▶ WORK REQUEST: A single number is wanted: how many lines of the data include the string "computer".

▶ INFORMATION SHOWN:
━━━━━━━━━━━━━━━━━━━━━━━━━━━━━━
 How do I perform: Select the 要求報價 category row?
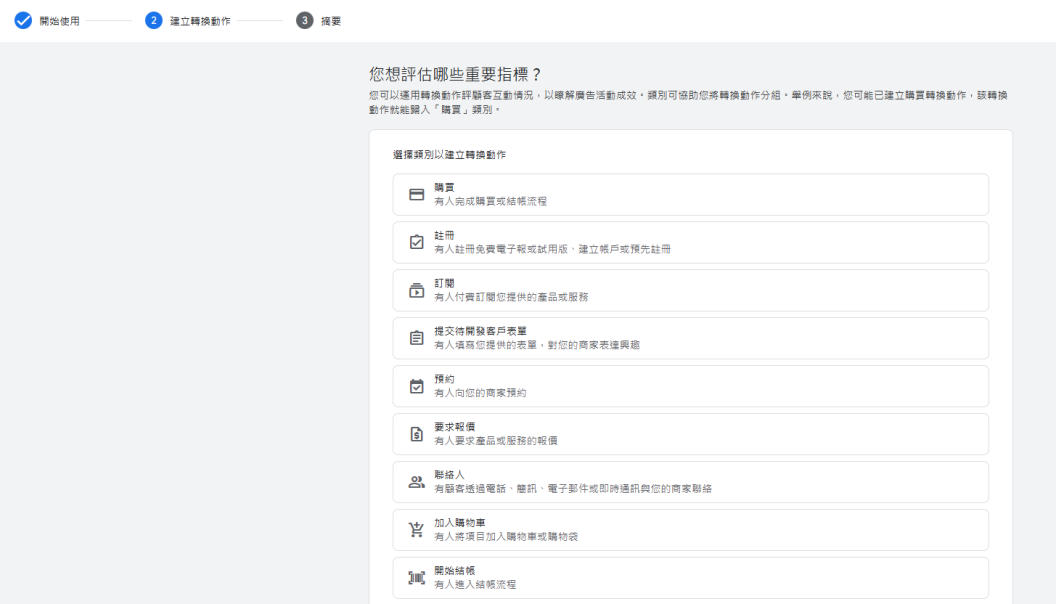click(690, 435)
━━━━━━━━━━━━━━━━━━━━━━━━━━━━━━
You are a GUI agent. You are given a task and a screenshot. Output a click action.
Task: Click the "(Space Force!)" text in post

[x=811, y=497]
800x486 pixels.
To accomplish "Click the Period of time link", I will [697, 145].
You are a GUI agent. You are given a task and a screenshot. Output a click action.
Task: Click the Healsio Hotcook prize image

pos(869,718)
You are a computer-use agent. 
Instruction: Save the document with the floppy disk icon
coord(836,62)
━━━━━━━━━━━━━━━━━━━━━━━━━━━━━━
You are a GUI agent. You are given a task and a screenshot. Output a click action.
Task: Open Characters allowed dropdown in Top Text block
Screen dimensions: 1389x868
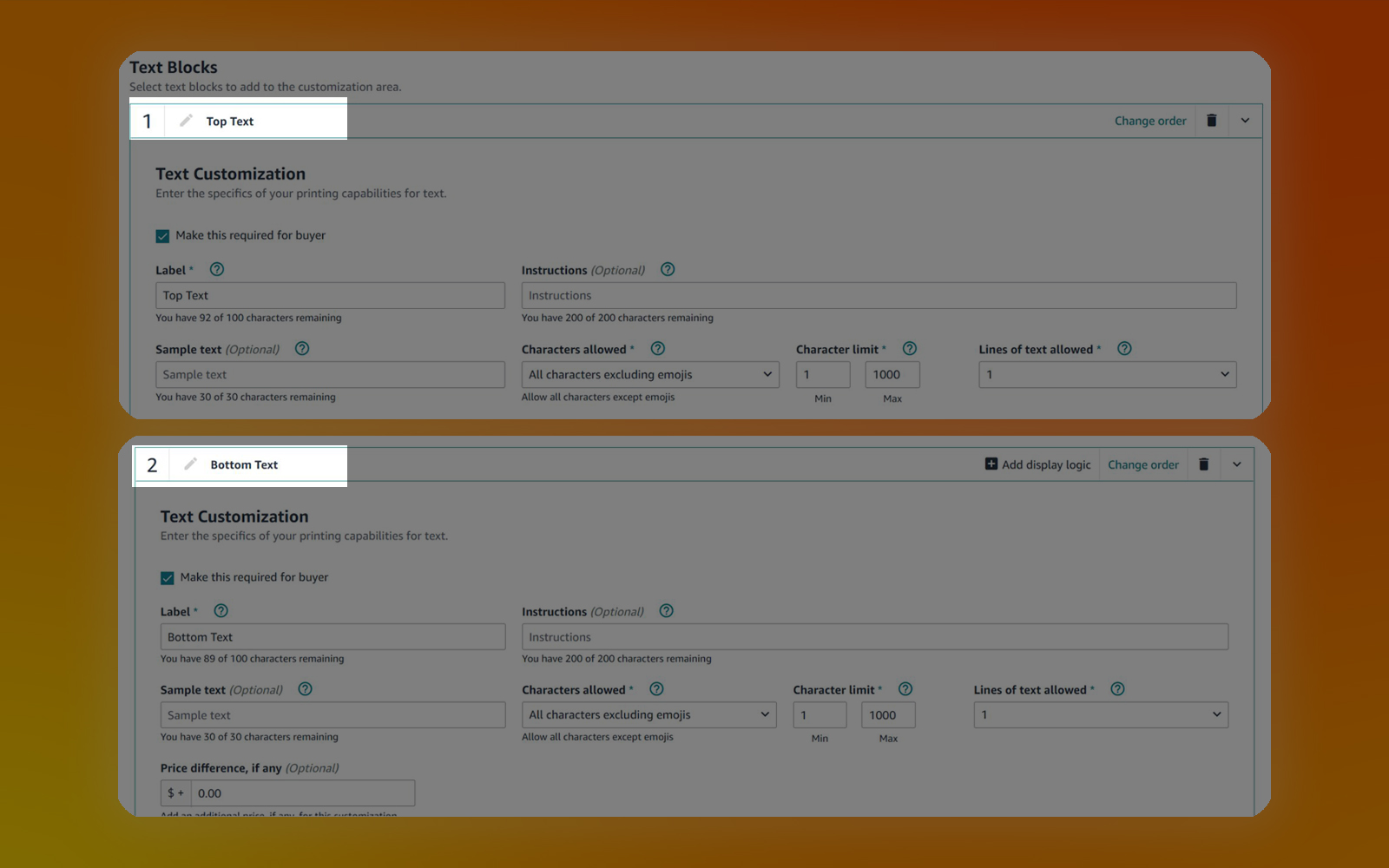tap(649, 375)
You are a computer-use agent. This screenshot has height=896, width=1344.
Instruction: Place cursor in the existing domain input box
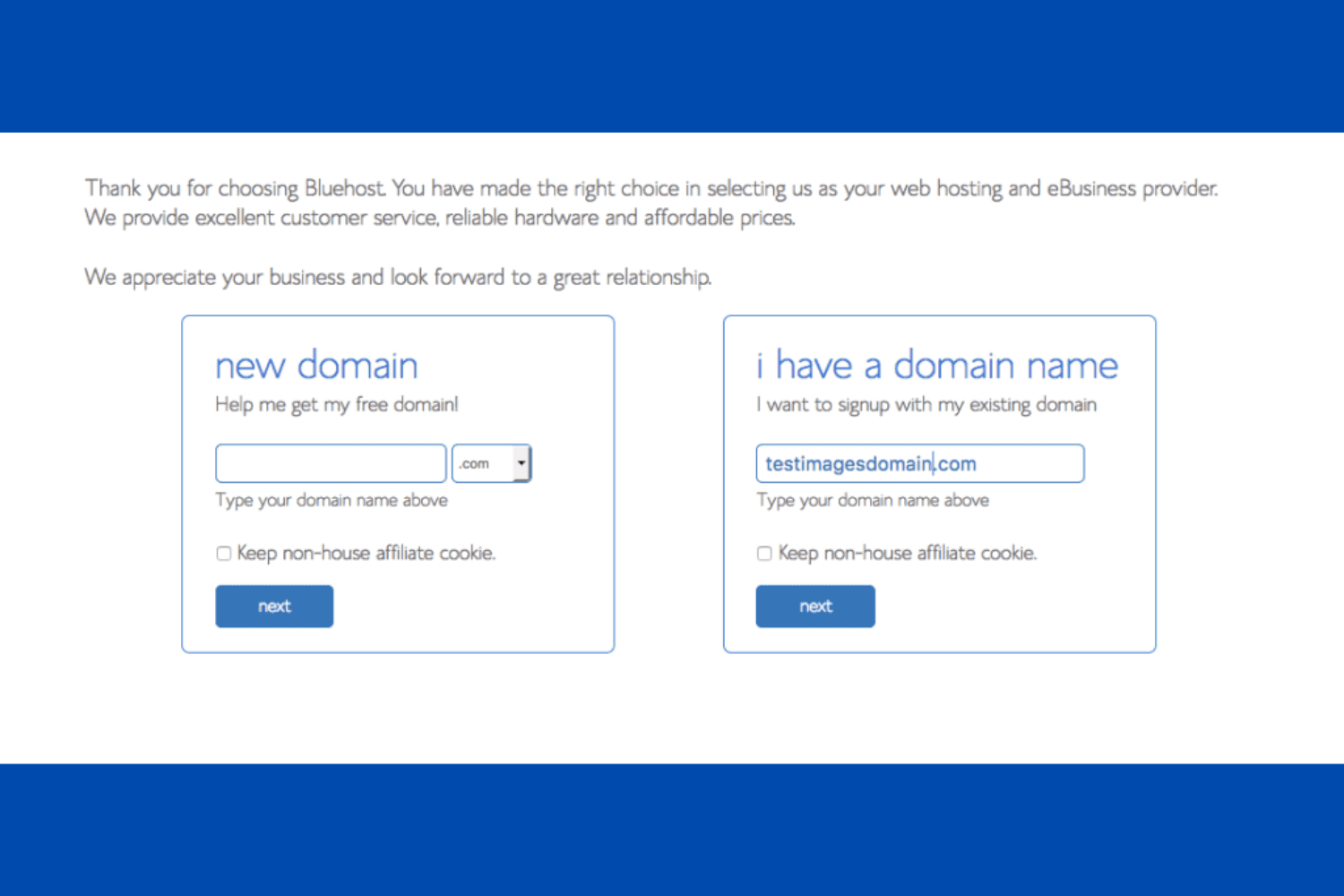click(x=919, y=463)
━━━━━━━━━━━━━━━━━━━━━━━━━━━━━━
▶ EXERCISE OUTPUT: 2